Od 2 lat trochę się zaniedbałem z siłownią i nie była moim rytuałem jak kiedyś niestety... Ale już wracam do formy :)
Push pull wybrałem, ponieważ działał na mnie najlepiej i on mnie wybił ze stagnacji 3 lata temu.
Trening typowo 4 dni w tygodniu, wolna środa.
Push
Przysiady x 5
Klatka sztangą na płaskiej x 4
Klatka hantle skos x 3/4
Barki wyciskanie hantli siedząc x 4
Barki unoszenie na boki x 3
Triceps francuskie x 4 ( do ramion dodaję czasem jeszcze serię np na wyciągu )
w drugiej wariacji push robię pierw hantle skos, a potem rozpiętki na maszynie x3
Pull
Martwy ciąg x 4
(tu zwykle robiłem nogi)
Wiosłowanie sztangą lub hantlem x 4
Podciąganie na szerokość x 4 ( i dobijam serią na wyciągu jak mi mało )

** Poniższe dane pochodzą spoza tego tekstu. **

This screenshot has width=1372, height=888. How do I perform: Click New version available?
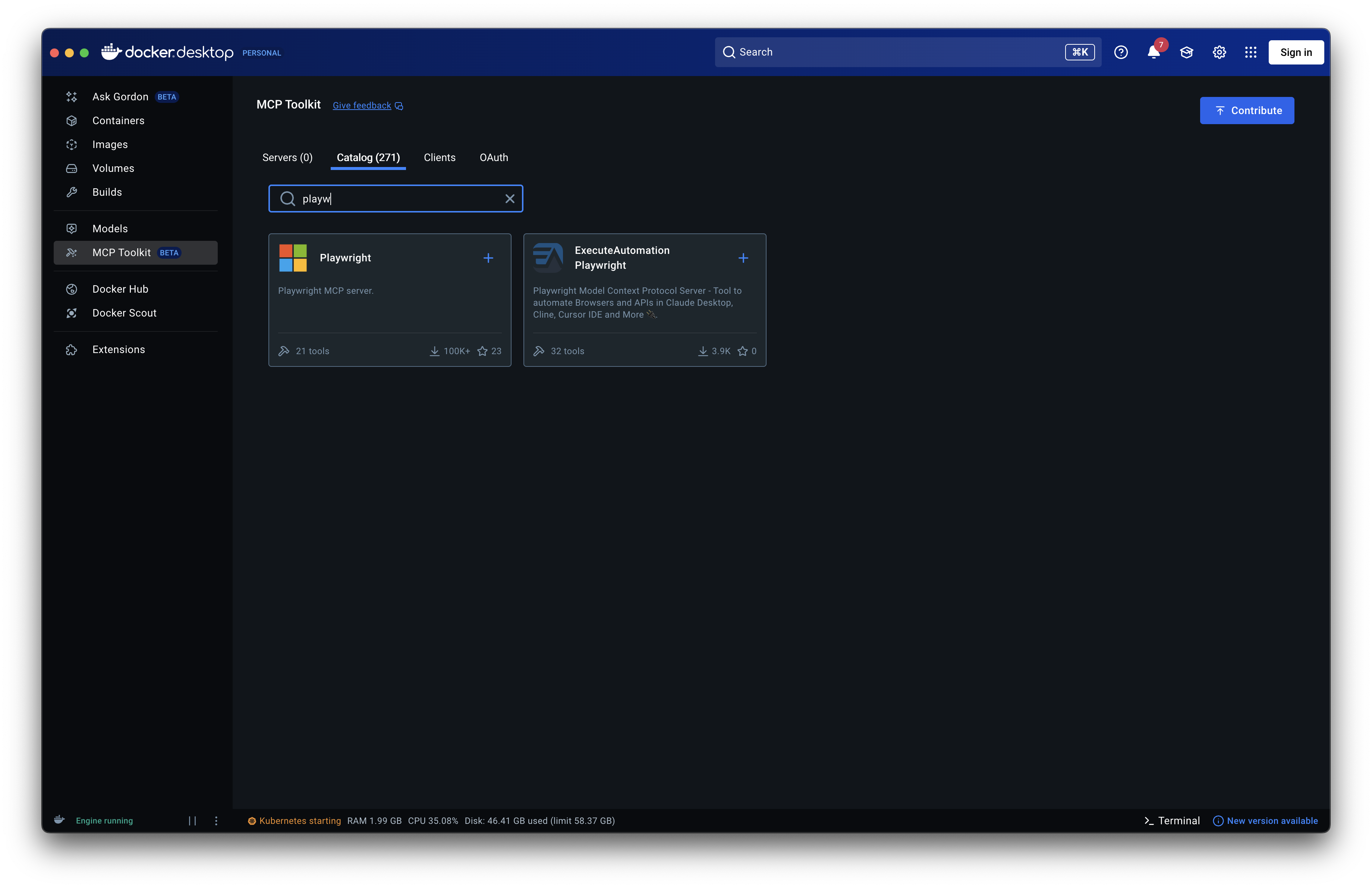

Uginanie + prostowanie nóg w superserii x 3/4
Biceps młotkowo/ z supinacją x 4
Myślę o zniżeniu martwego do raz w tygodniu, no i może w końcu wrzucę nogi w sam pull. W każdym razie przysiady mi się bardzo dobrze robi, a kopyta są więc czemu nie.